> _GIVEN DATA_:

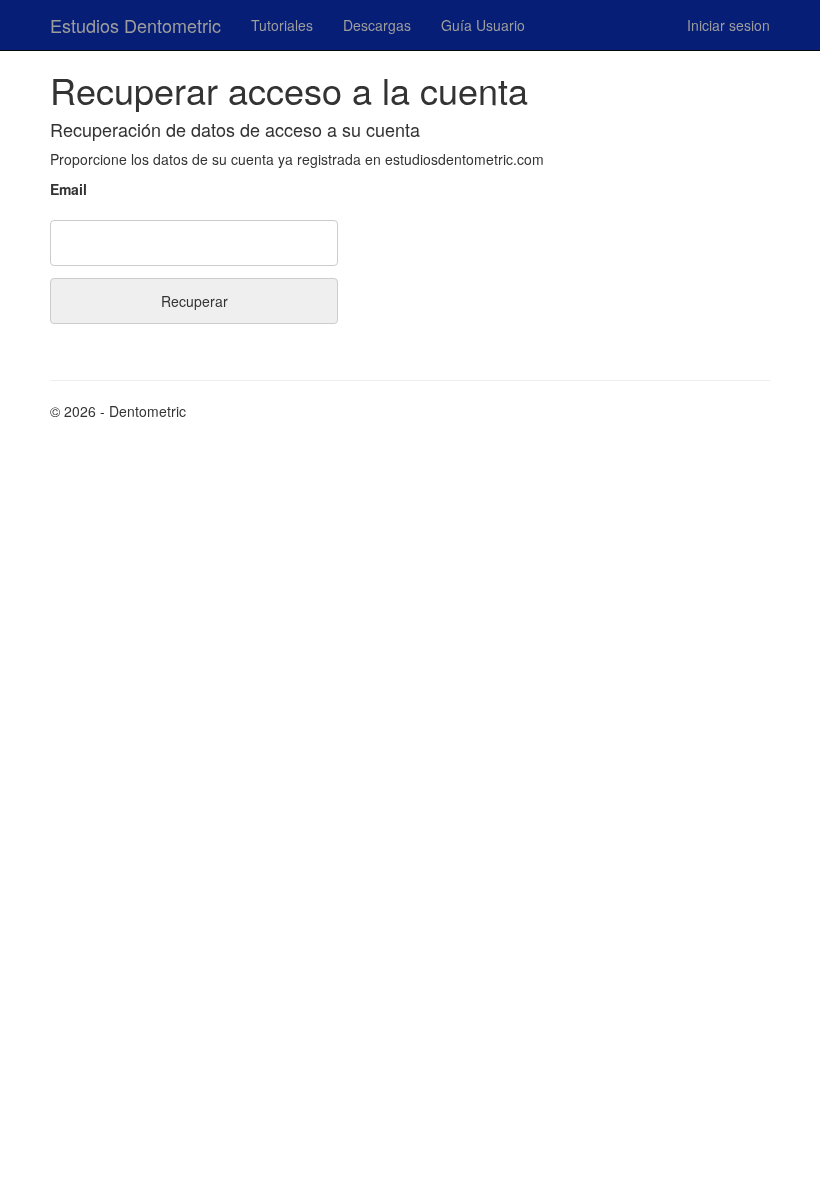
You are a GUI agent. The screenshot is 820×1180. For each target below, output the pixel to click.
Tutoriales (282, 25)
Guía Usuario (483, 25)
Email (68, 189)
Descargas (377, 25)
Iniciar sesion (728, 25)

> _ASSIGNED TASK_: Will you restate every entry word for word and omit the images?

> _SOLUTION FOR THIS PROBLEM_:
You are a GUI agent. The screenshot is 820×1180. For each target below, output the pixel to click.
Tutoriales (282, 25)
Guía Usuario (483, 25)
Email (68, 189)
Descargas (377, 25)
Iniciar sesion (728, 25)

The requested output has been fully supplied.